シェイルがローランデにそう言われて、ローフィスの側から離れようとする。


その時、ローフィスはシェイルの手首を捕まえ、引き、自分に振り向かせて怒鳴った。


「いいから帰れ!

ディラフィスはまだ、そう遠くに行ってないんだろう?!」


オーガスタスとディングレーは普段、滅多に声を荒げないローフィスのその声の激しさに、ぎょっ!としたけど…。


怒鳴られたシェイルは、今にも泣きそうで…。

シェイルに泣かれそうになったローフィスは、困り切った表情に変わり、オーガスタスもディングレーでさえも。


…もしかしたらローフィスまで…泣くんじゃないか。

と、ハラハラした。


ローランデだけが、冷静な声で囁く。

「…これだけ容姿に恵まれていたら…ご心配、無理もありません。

けれど私が、多分一学年筆頭。

責任を持って、彼を保護いたします」


そんな誠実なローランデの言葉に、シェイルはぱっ!と表情を輝かせ、ローフィスは横やりを入れるローランデに顔を向けて、怒鳴りつけようとして…。


あまりに優しげで気品溢れる貴公子が目に入り、呆けた。


「(…ローフィスの負けだな)」

オーガスタスは顔を下げてため息を吐いた。

が、他からもため息が漏れて…見るとディングレーが、自分同様項垂れるのを見て、オーガスタスはつい、顔を下げた。

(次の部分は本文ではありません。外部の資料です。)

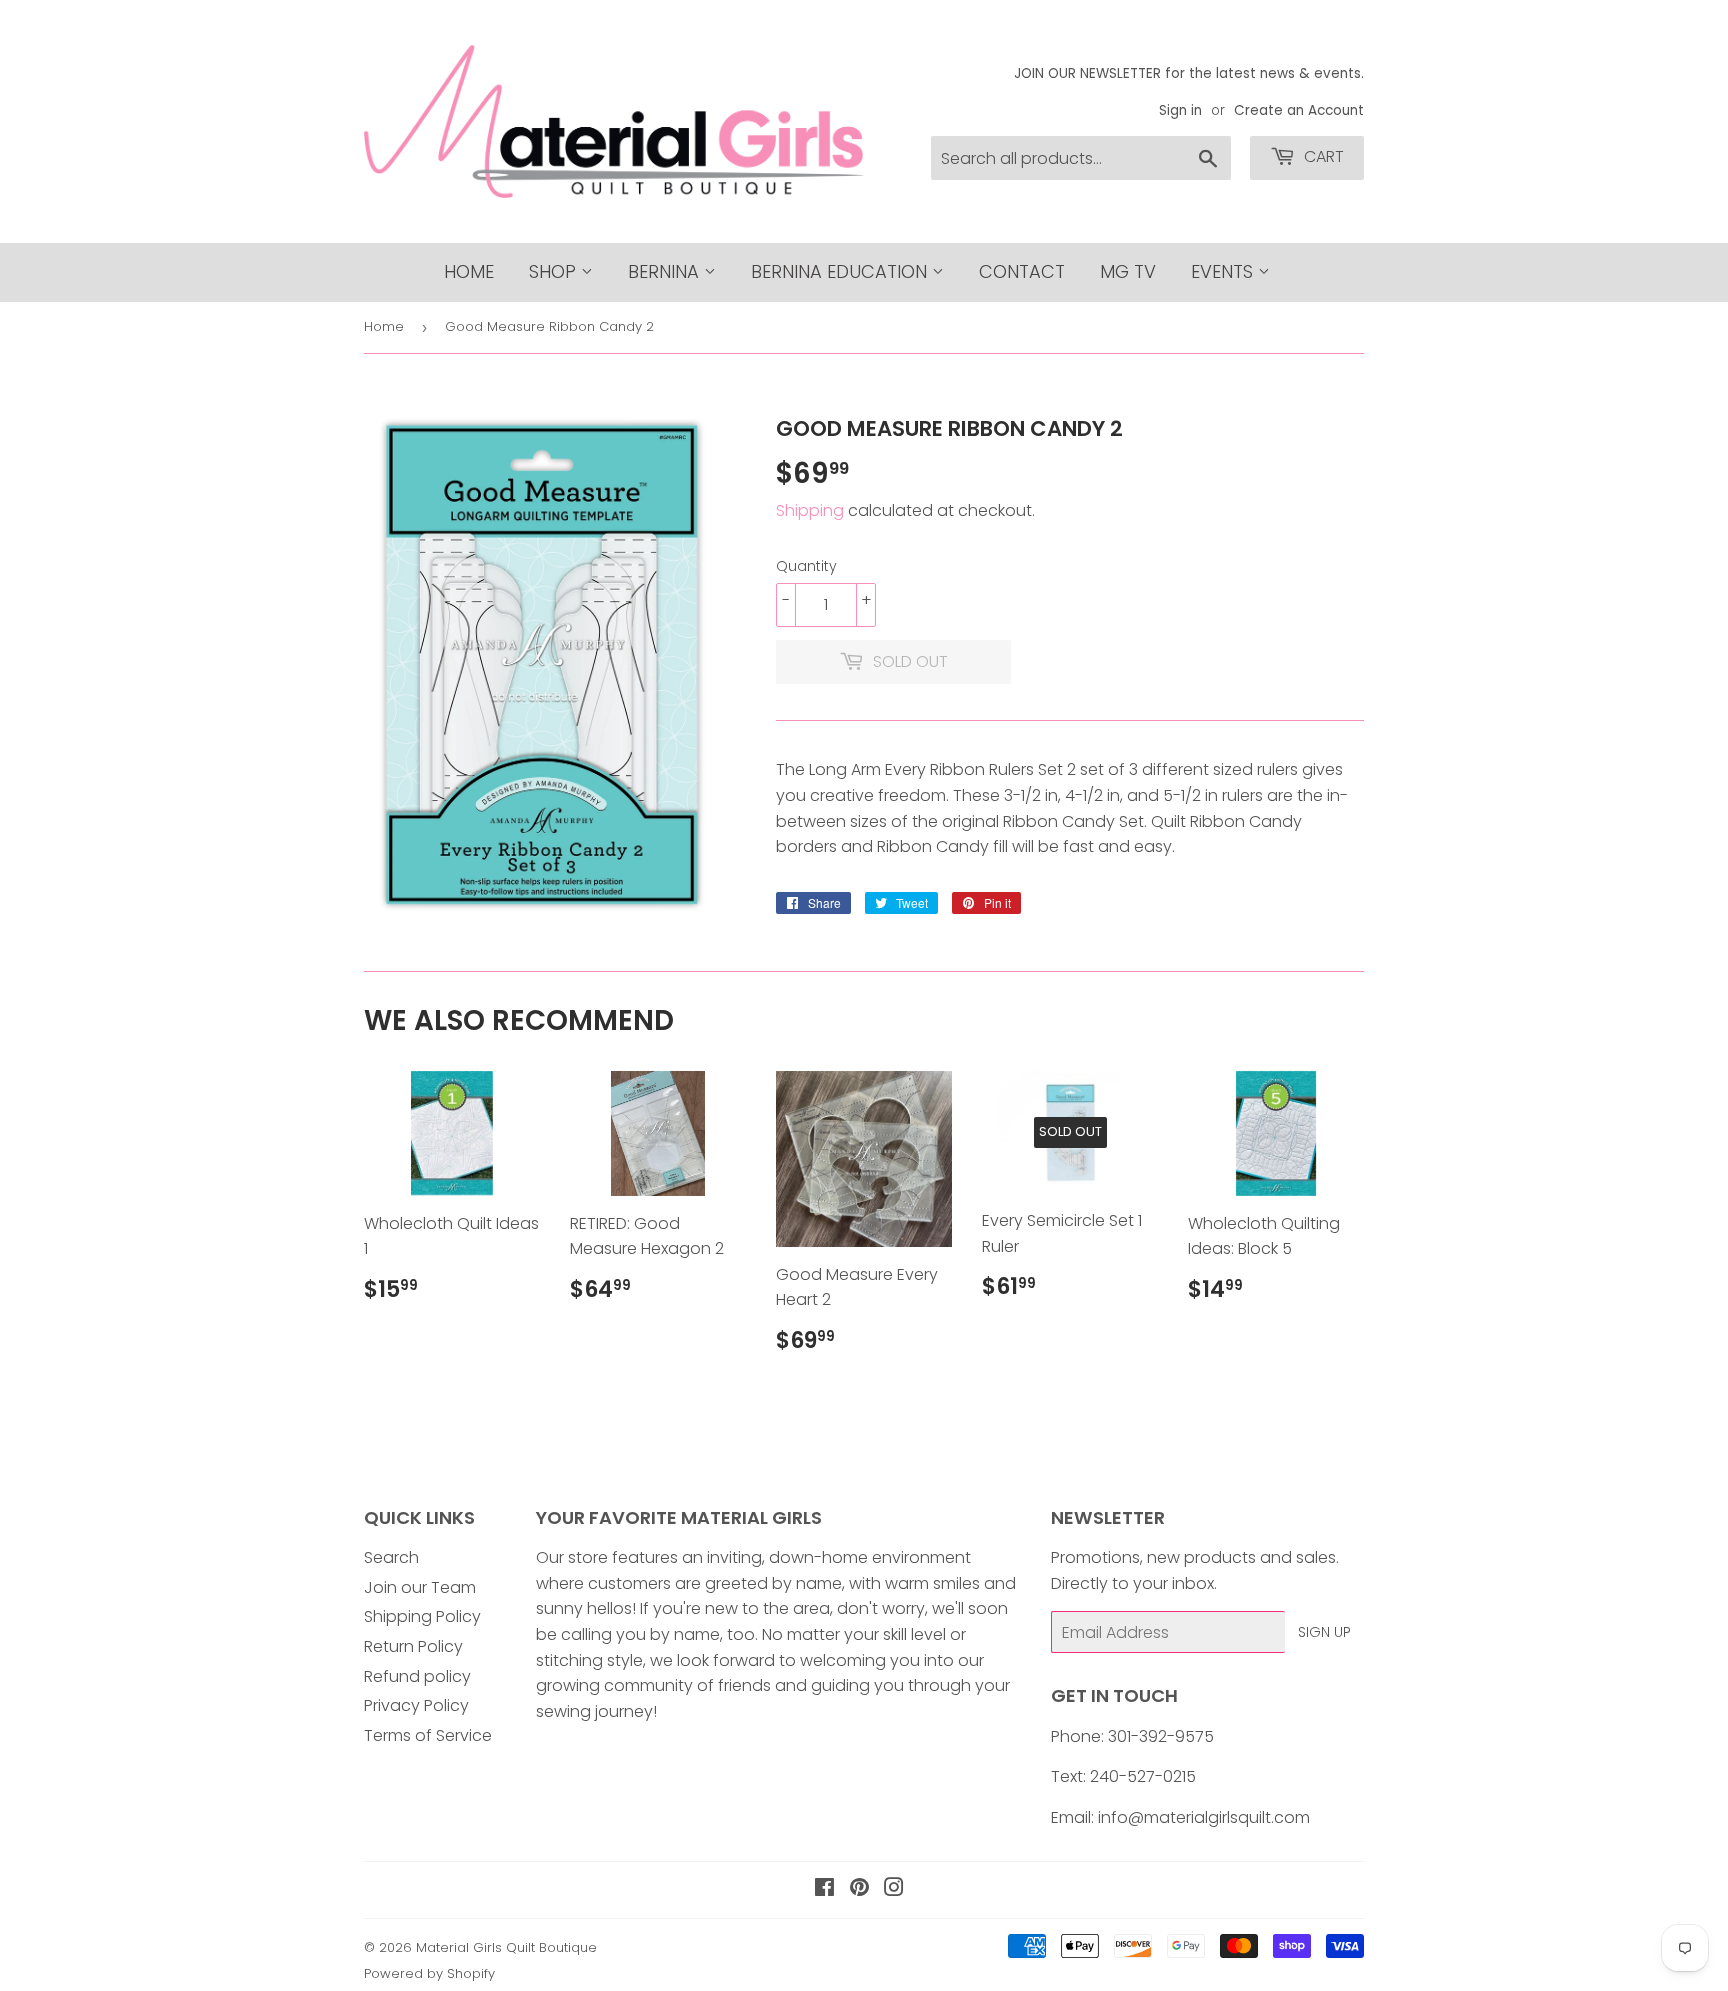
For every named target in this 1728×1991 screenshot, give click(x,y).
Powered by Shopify (429, 1973)
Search (391, 1557)
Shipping (810, 510)
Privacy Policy (416, 1705)
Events (1224, 271)
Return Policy (413, 1646)
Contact (1022, 271)
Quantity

ローフィスが怒鳴り損ねた隙に、貴公子ローランデはやって来るシェイルと一緒に、新入生が並び始める広場の列へと、歩き去って行く。


放心状態で、二人を見送るローフィスの横に。

オーガスタスが並び、反対横にディングレーが並ぶ。


気品溢れる美しい若き貴公子と、妖精のように儚げな、とびきりの美少年…。

あまりに似合いの、絵姿のように美しい二人…。


「……………………………………」


いつまで経ってもローフィスが口を開かないので、オーガスタスは代わって言った。

「あの優しげな貴公子が。

守り切れると思うか?」


答えたのはディングレー。

「…シェイルは一般宿舎で、ローランデとは別だろうし。

…難しいよな?」


ローフィスは突然、シェイルの身に降りかかる危険を思い出したのか。

駆け出し、けれど突如止まり。


その後…どうすればシェイルをここから出せるか。

説得出来るかを、必死で思い巡らし…。


オーガスタスとディングレーは、そんなローフィスを見守りつつ、互いの顔を見合わせ。

そしてとうとう…説得出来る言葉の見つからない、狼狽えきったローフィスを見て、二人同時にため息を吐いた。



全校生徒は学年別に整列し始め…オーガスタスは固まったまま狼狽えまくるローフィスの背を、押して促さなくてはならなかった。